Given request A –
In the text on Calxeda and HP servers, which part of the EnergyCore line is called a killer feature?
Given request B –
In the listing, switch "Screenshot" to "Image" in the lines starting at the line that contains "November 2020 (855, 2272)" and ending at the end of the listing. Leave all else unchanged and leave out the pictures.
-- Document excerpt start --
After the make or break question of work or not work, the next most important question for many organizations is support. Here Calxeda has things covered, you can’t do much better than HP in the server support department. They have options, albeit pricey ones, for just about any level of support you want or need. If you want 24/7 on-site support with hot spares, HP has it, and that means Calxeda now has it too.

Given the redundant nature of the HP box shown off, and the failure tolerant nature of the network, you probably won’t need a babysitter for the box. If you do need 100% failure-proof computing, well, it is likely impossible, you are still stuck with the same old trade-off of adding a few more zeros to the price tag for every extra 9 in reliability. This is one area where the EnergyCore line has a killer feature, the switch fabric.

Networking with fabric:

Remember the bit about a network that you can configure to your heart’s content, both easily and cheaply? If you need a box with redundant links, or a box that can route around a failed node, it is easy enough to do, and orders of magnitude cheaper than a new chipset that does the same. These options are included in the price of the chip, and having a PCB made is not a killer roadblock. It is possible and actually likely to happen.
-- Document excerpt end --
-- Extracted records start --
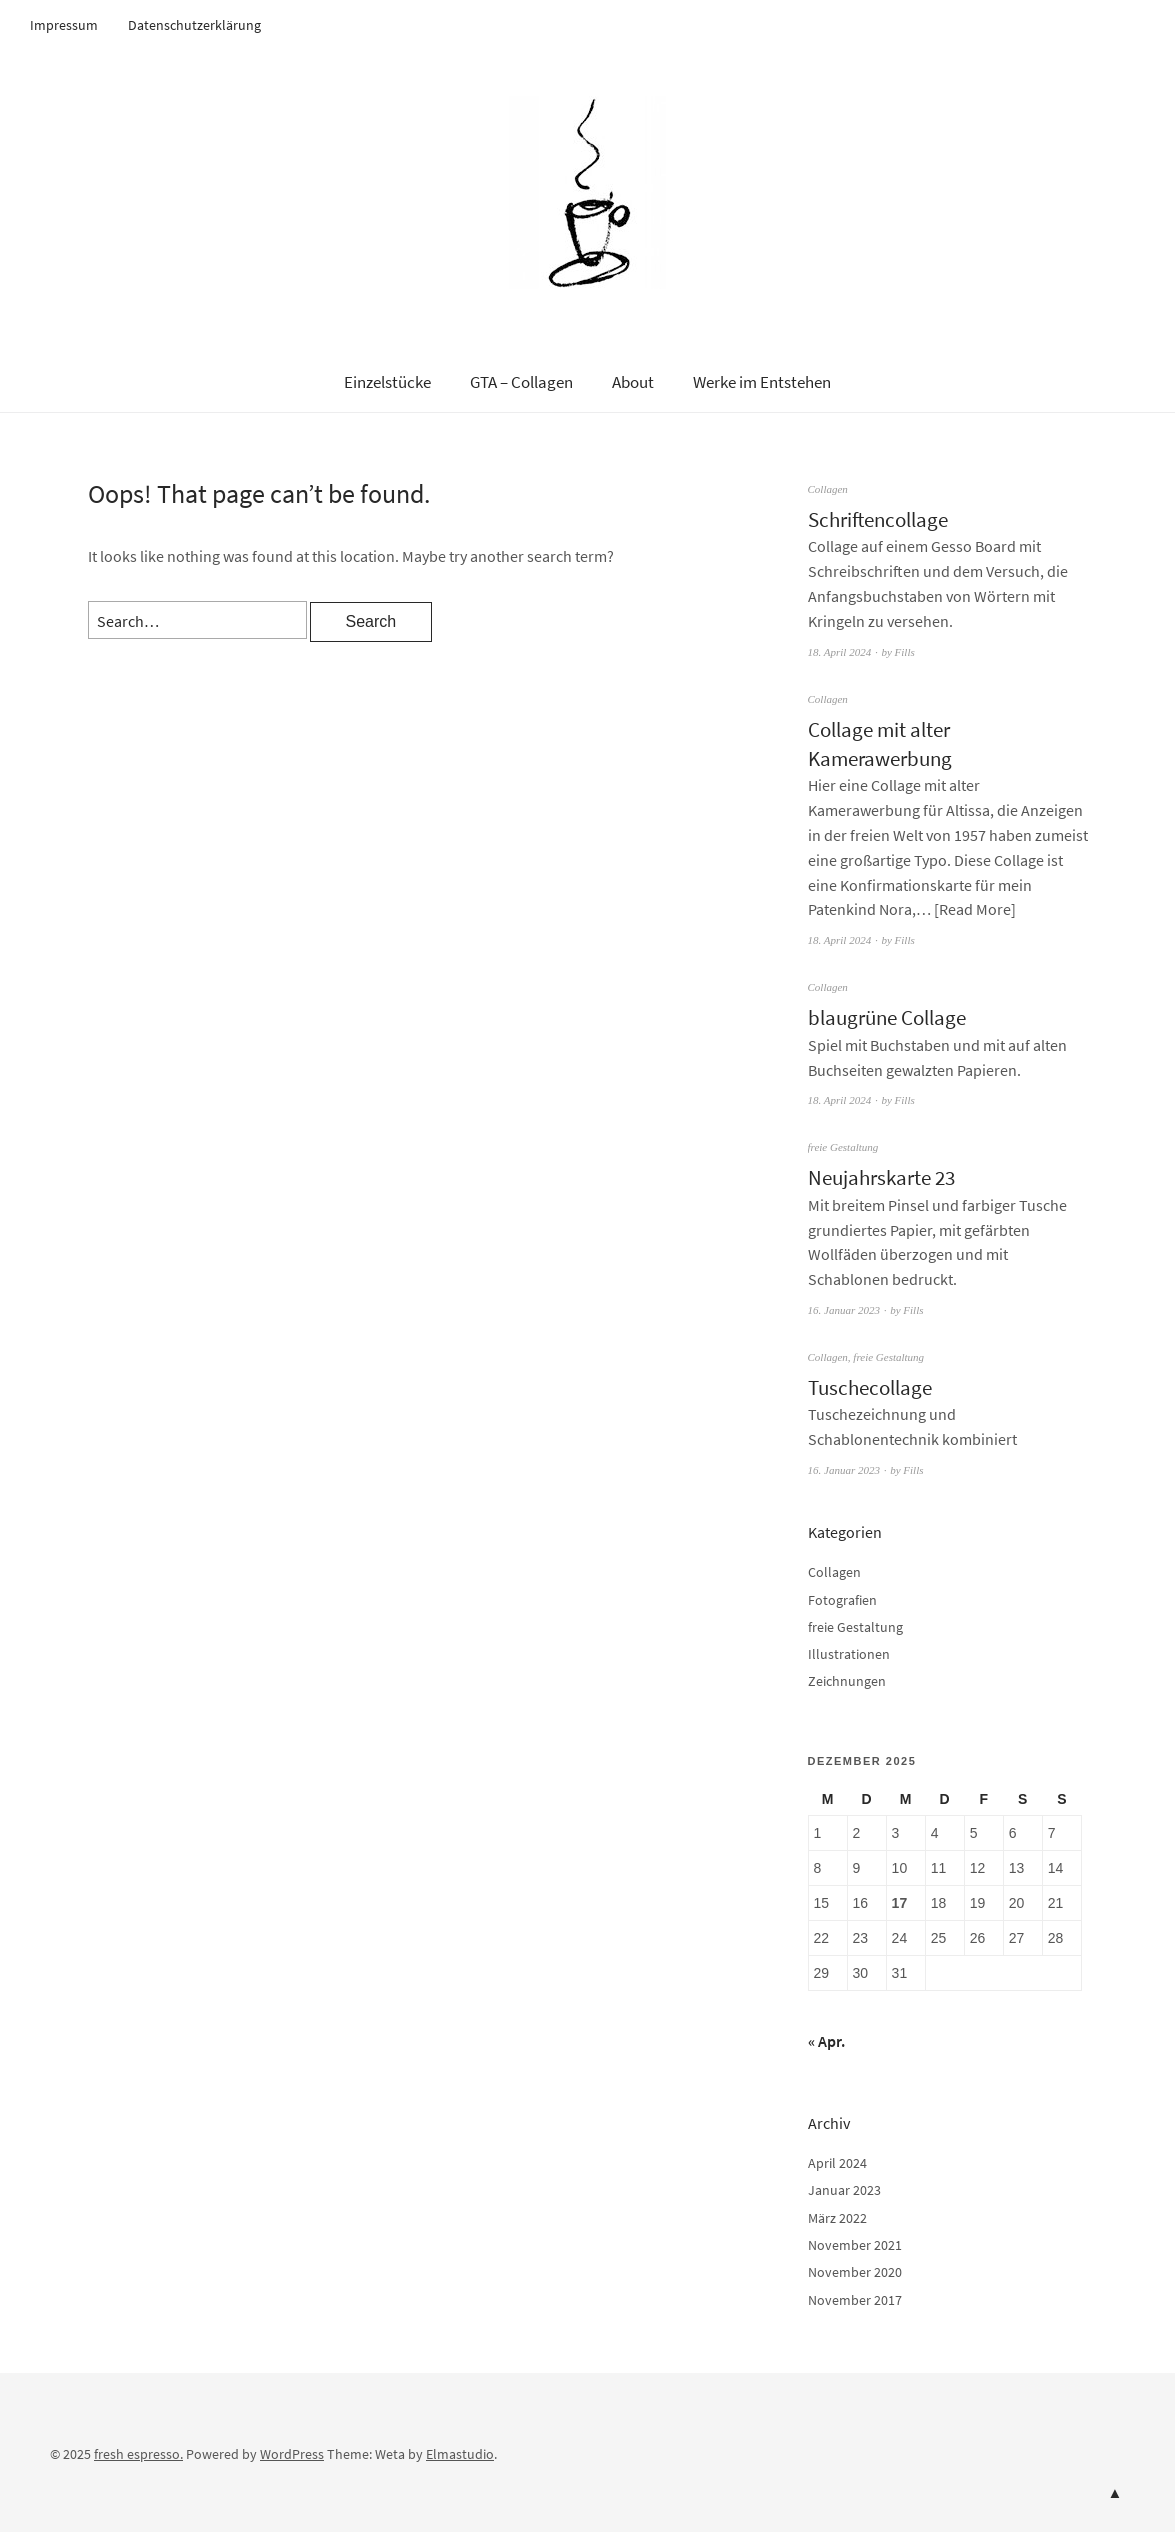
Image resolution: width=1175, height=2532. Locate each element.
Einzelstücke (387, 382)
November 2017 (855, 2300)
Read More (975, 909)
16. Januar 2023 (844, 1310)
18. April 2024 (840, 652)
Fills (905, 652)
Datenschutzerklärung (194, 25)
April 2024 (837, 2163)
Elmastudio (460, 2454)
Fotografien (842, 1600)
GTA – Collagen (521, 382)
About (633, 382)
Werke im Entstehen (762, 382)
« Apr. (826, 2041)
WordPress (292, 2454)
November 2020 (855, 2272)
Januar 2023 (844, 2190)
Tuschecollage (870, 1387)
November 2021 (855, 2245)
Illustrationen (849, 1654)
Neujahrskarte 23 (881, 1177)
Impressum (64, 25)
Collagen (828, 489)
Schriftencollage (878, 519)
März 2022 (837, 2218)
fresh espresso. (138, 2454)
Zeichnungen (847, 1681)
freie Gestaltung (843, 1147)
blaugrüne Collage (887, 1017)
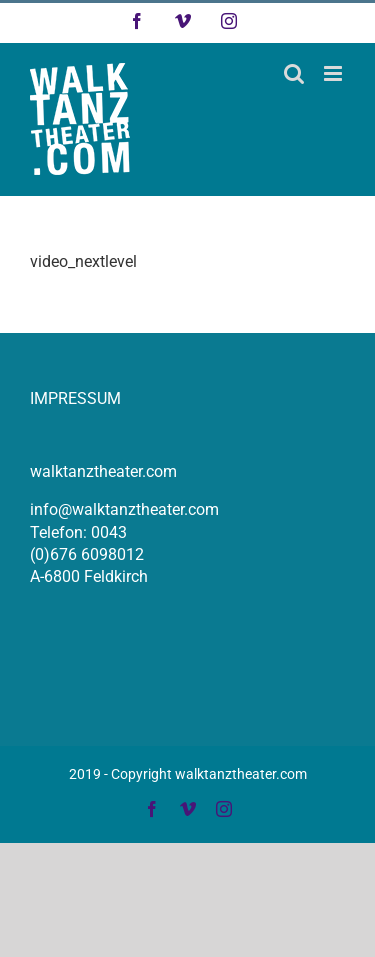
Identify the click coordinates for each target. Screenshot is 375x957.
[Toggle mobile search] (294, 73)
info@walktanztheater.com (124, 509)
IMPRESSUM (75, 398)
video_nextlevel (83, 261)
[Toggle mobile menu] (334, 73)
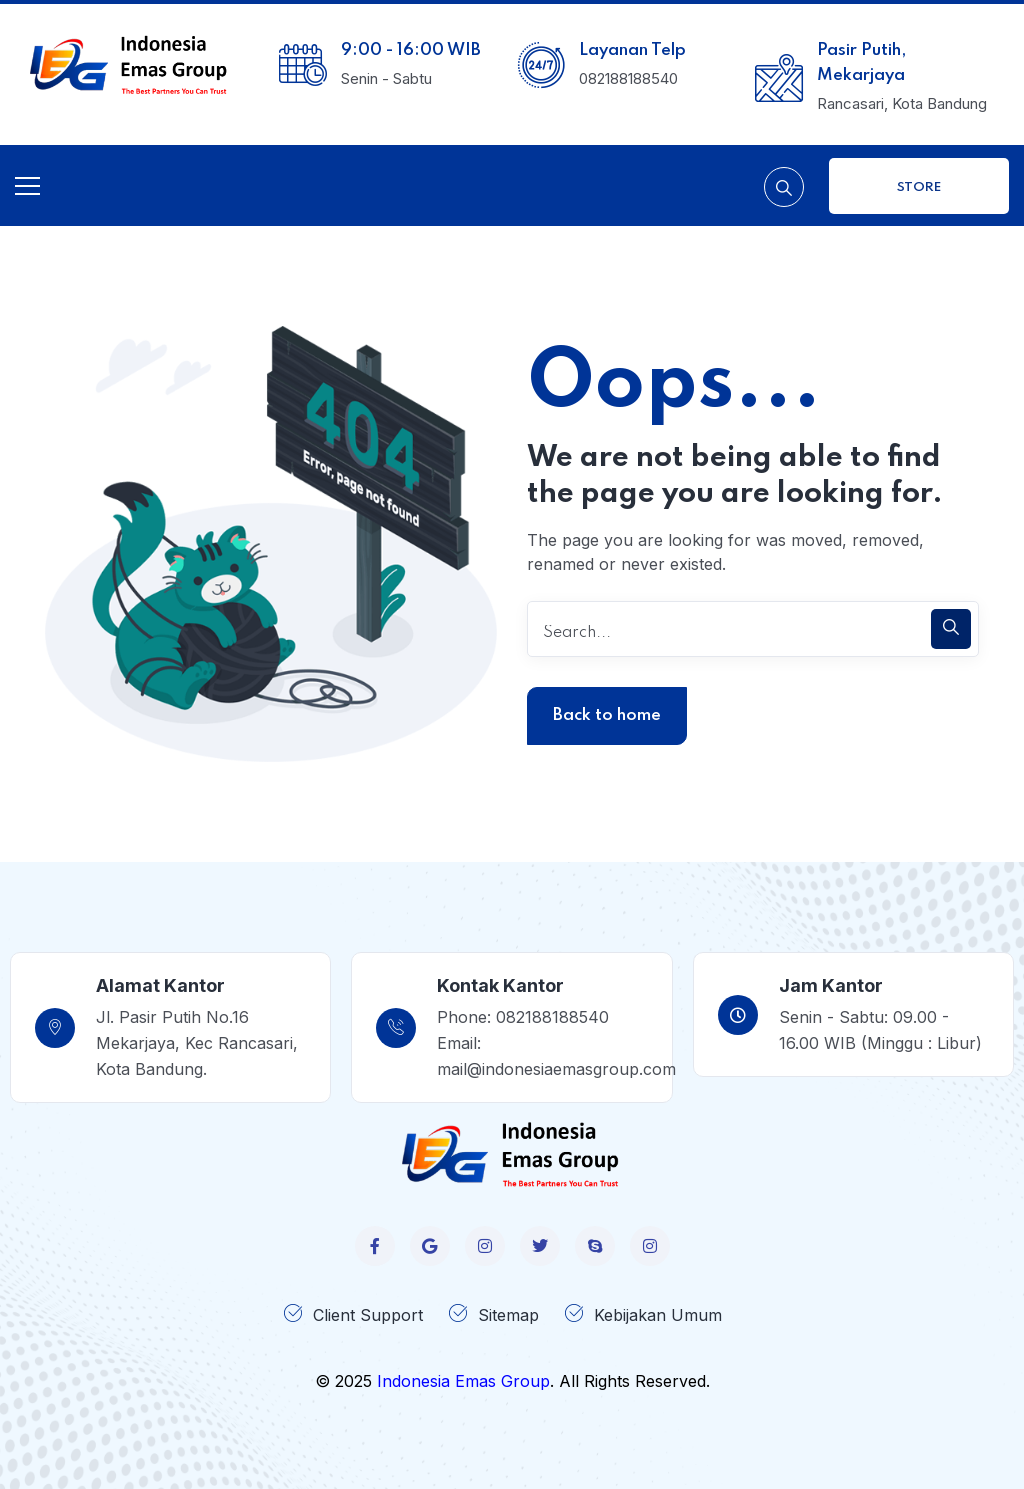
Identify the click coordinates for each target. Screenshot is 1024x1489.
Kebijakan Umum (658, 1315)
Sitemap (508, 1315)
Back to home (607, 715)
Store (919, 187)
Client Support (368, 1315)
-- Extracted records end --
Exercise result A –
The switch fabric.

Exercise result B –
November 2020 (855, 2272)
Januar 2023 (844, 2190)
Tuschecollage (870, 1387)
November 2021 (855, 2245)
Illustrationen (849, 1654)
Neujahrskarte 23 (881, 1177)
Impressum (64, 25)
Collagen (828, 489)
Schriftencollage (878, 519)
März 2022 (837, 2218)
fresh espresso. (138, 2454)
Zeichnungen (847, 1681)
freie Gestaltung (843, 1147)
blaugrüne Collage (887, 1017)
Identify the click coordinates for each target. Image is 375x957.
[Toggle mobile search] (294, 73)
info@walktanztheater.com (124, 509)
IMPRESSUM (75, 398)
video_nextlevel (83, 261)
[Toggle mobile menu] (334, 73)
Identify the click coordinates for each target. Image is 1024x1489.
Kebijakan Umum (658, 1315)
Sitemap (508, 1315)
Back to home (607, 715)
Store (919, 187)
Client Support (368, 1315)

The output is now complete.